Plot which I disliked:
The plot visualizes data from an RPG game. It shows the number of kills made using different weapons and in different game stages. Although the plot makes an attempt to visualize a lot of things in the same plot, it fails to do any of it appropriately. The number of weapons is too high to list the weapon names on the axis. It is also very difficult to understand which weapon led to more kills in a specific stage because the data is visualized at an angle and not flat on the surface. It would have been more sensible to make four different plots for each stage.
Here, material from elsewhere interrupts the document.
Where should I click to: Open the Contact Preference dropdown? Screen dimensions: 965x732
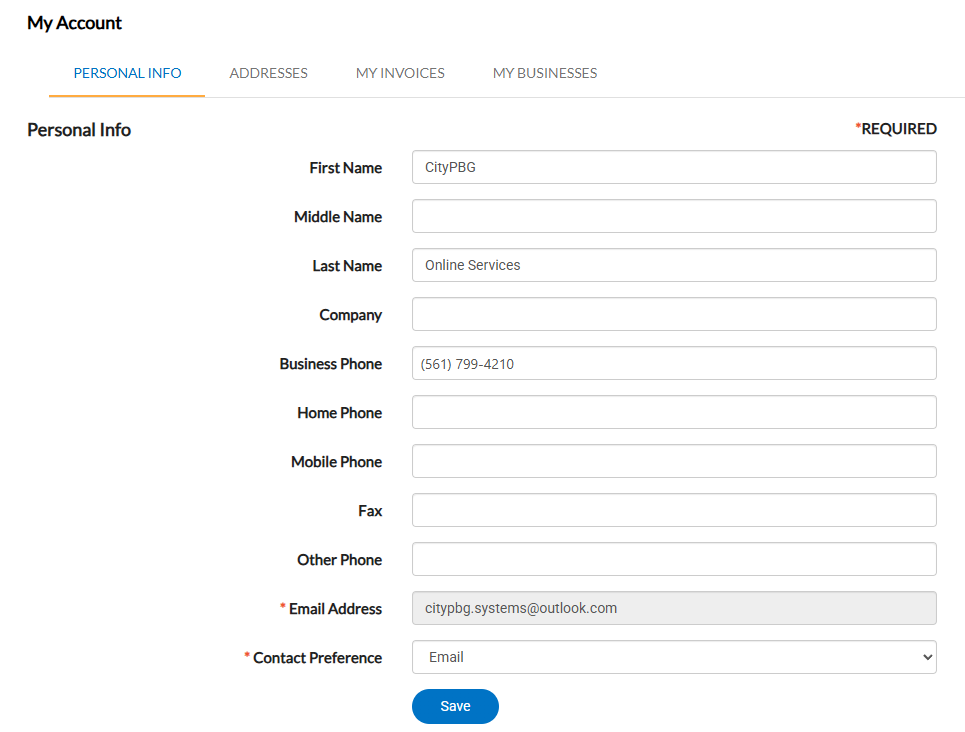point(674,657)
The circles on second and third stage mix up and make it difficult to understand which circles belong to which stage.
Draw a histogram, a box plot, and a density estimate of the data. What information can you get from each plot?
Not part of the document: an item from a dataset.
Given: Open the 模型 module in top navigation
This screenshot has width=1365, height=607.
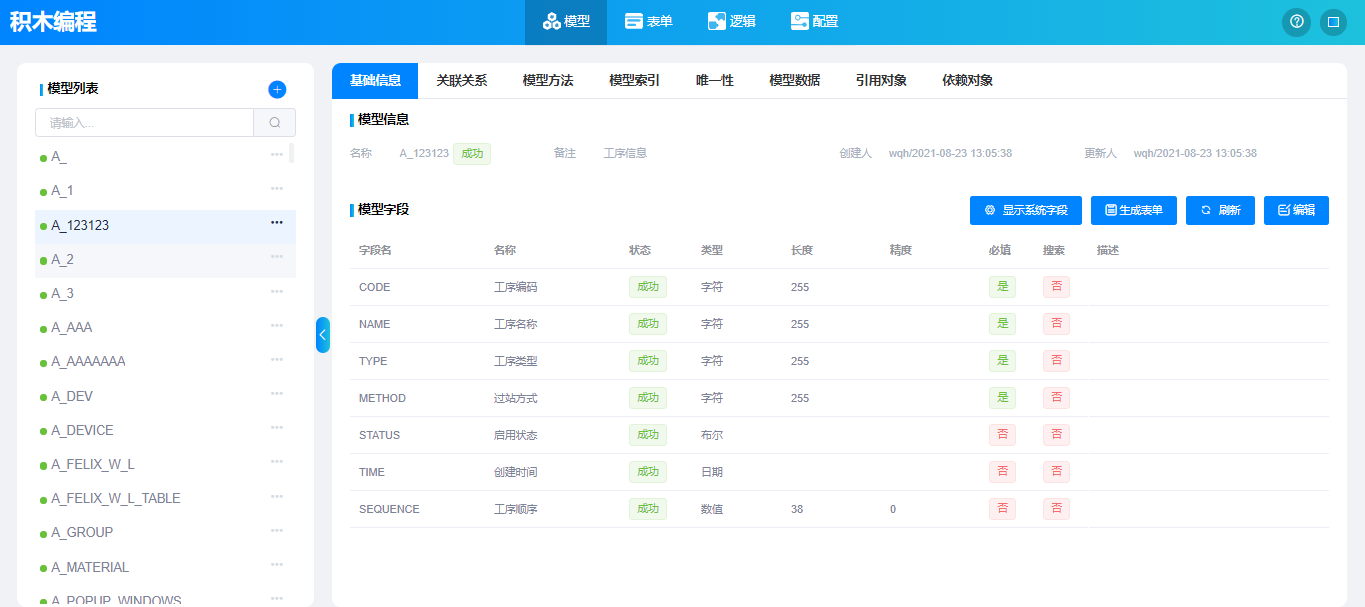Looking at the screenshot, I should coord(566,22).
hist(galaxies,xlab="Velocities", main="Histogram of planet velocities",breaks=30)
boxplot(galaxies,main="Box Plot of Planet Velocities", ylab="Velocities")
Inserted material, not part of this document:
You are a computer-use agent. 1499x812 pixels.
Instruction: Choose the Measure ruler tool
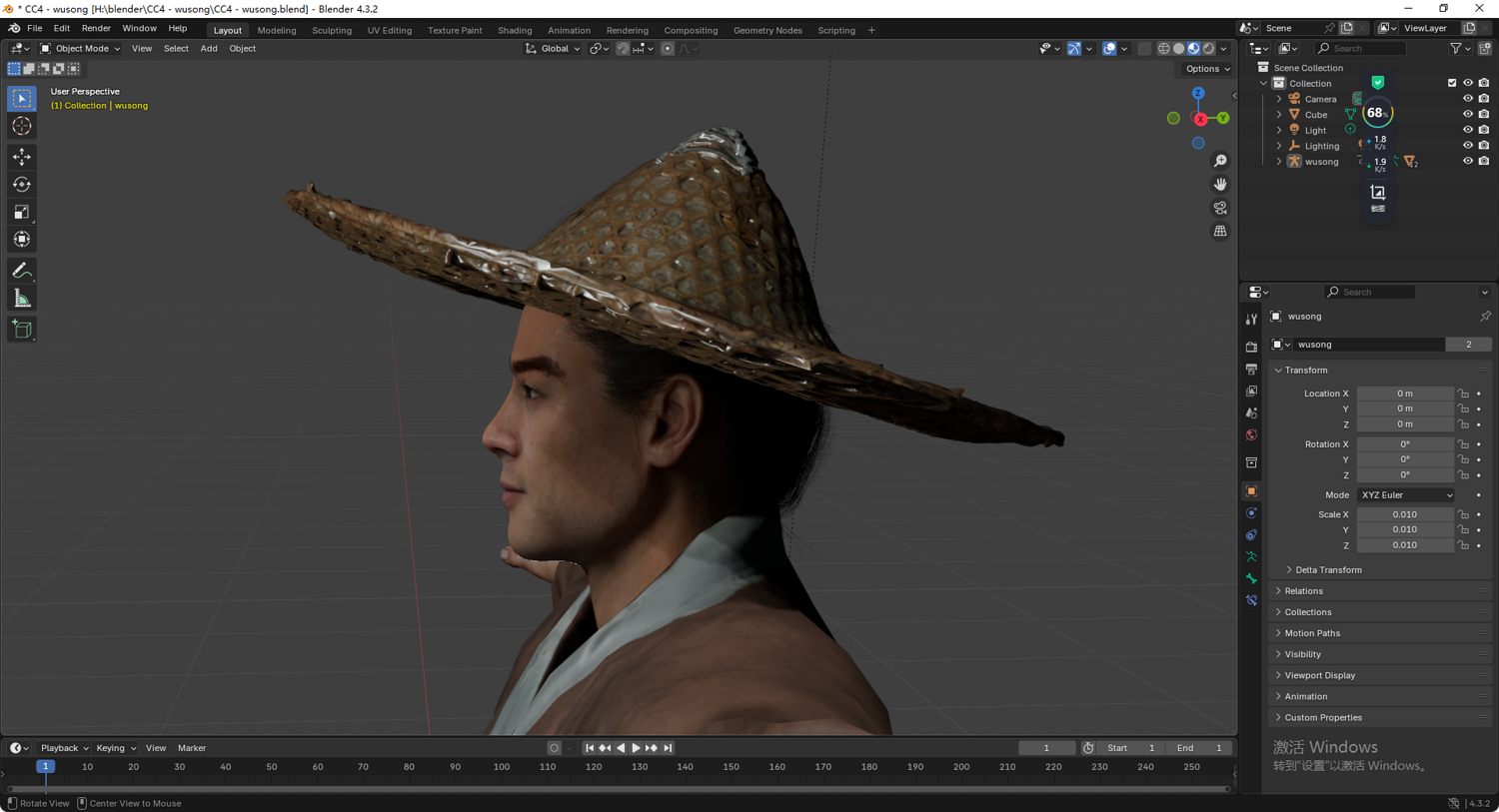[x=22, y=299]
plot(density(galaxies,bw=500),main = "Density of planet Velocities", xlab = "Planet velocities", ylab = "Density",type="l")
We get the following information from the three plots:
Histogram: We can understand how the velocities are distributed over a range. We can clearly see that majority of the data is in the range of 18000 to 25000. We can also see some bi-modality with two distinct peaks at 20000 and at 22500. There are also many outliers in the data as can be seen from the bars on either end of the plot.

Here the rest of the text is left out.